Em busca de memórias
Projeto aprovado, a NITRO partiu para a seleção de 10 endereços em Itabira – o que não é simples, já que a cidade tem centenas de imóveis históricos. Para cumprir essa missão, o melhor dos métodos: gastar sola de sapato. Foi a partir de uma ampla pesquisa com os moradores que surgiram lembranças, causos e polêmicas vivenciados em casarões, fábricas, fazendas e comércios de Itabira. Memórias que foram devidamente documentadas por meio da fotografia e da prosa e que, mais tarde, deram vida ao primeiro livro da série “Toda História tem Endereço”.

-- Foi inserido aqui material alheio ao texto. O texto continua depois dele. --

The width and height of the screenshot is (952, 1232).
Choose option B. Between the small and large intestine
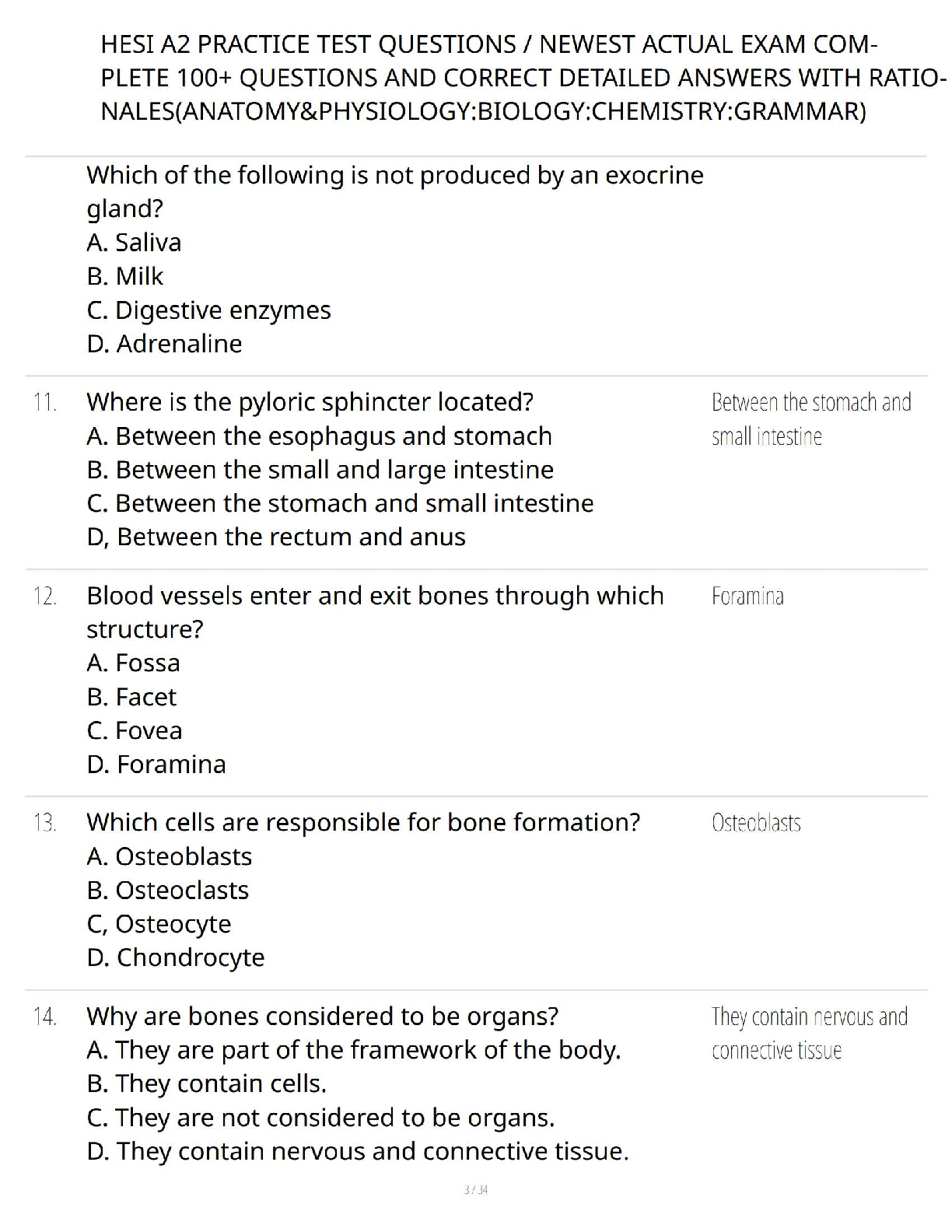tap(320, 470)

Leo Drumond, autor das fotografias, conta que a obra gerou um impacto grande entre os itabiranos: evidenciou o orgulho pela cidade (o livro é usado, até hoje, como material didático em escolas de Itabira), mas também chamou atenção para falhas graves de preservação. “Mesmo sendo uma cidade culta, com uma memória incrível, acervos familiares se perderam, como é o caso de dois casarões icônicos que pegaram fogo e levaram nesse incêndio parte da memória de Itabira. Com o livro, os moradores puderam compreender, a partir da fotografia e das histórias, que todos precisam preservar melhor seus espaços.”
Ideia multiplicada
O Toda História tem Endereço deu tão certo em Itabira que se transformou em um projeto permanente da NITRO – hoje a série de livros conta com três publicações. As outras duas edições foram realizadas nas cidades de Formiga e Uberaba, em Minas Gerais, via recursos da Lei Estadual de Incentivo à Cultura (o projeto permanece aprovado na lei e está aberto para captação).
Ao contar histórias vivenciadas em endereços, o Toda História mostra que sempre existem conexões entre os moradores e sua cidade, conta Marcus Desimoni, que esteve à frente do projeto nas duas últimas edições. “Ele desperta um significado maior, que vai além do imóvel em si. É um sentimento de fazer parte da história e se dar conta que sua lembrança faz daquele lugar um espaço vivo.”
Desimoni ressalta que há também a questão da materialidade – já que o projeto documenta, por meio da fotografia e de um livro, essas histórias como forma de eternizar endereços que no futuro podem não mais existir. “E isso pode despertar um olhar mais atento e significativo sobre esses lugares a tantos moradores que vivenciam os espaços no seu dia a dia.”

História de todos
Conrado Moreira, produtor cultural e editorial na Bushido Produções, que realizou o projeto em Formiga e Uberaba, lembra o aspecto democrático da iniciativa: qualquer pessoa pode ser fonte de histórias. “O projeto não se limita a ouvir figuras populares da cidade, já acostumadas com alguma atenção. E a recepção, principalmente por parte dos anônimos, foi sempre muito calorosa.”
Para Moreira, esse é o grande diferencial do Toda História tem Endereço: um olhar que não é convencional, que é sensível, não só para os lugares, mas para as pessoas. “Como participei de todas as entrevistas, presenciei esse sentimento de pertencimento, de valorização. Quando as pessoas se percebem como parte da história da cidade, é notório o orgulho e a alegria.”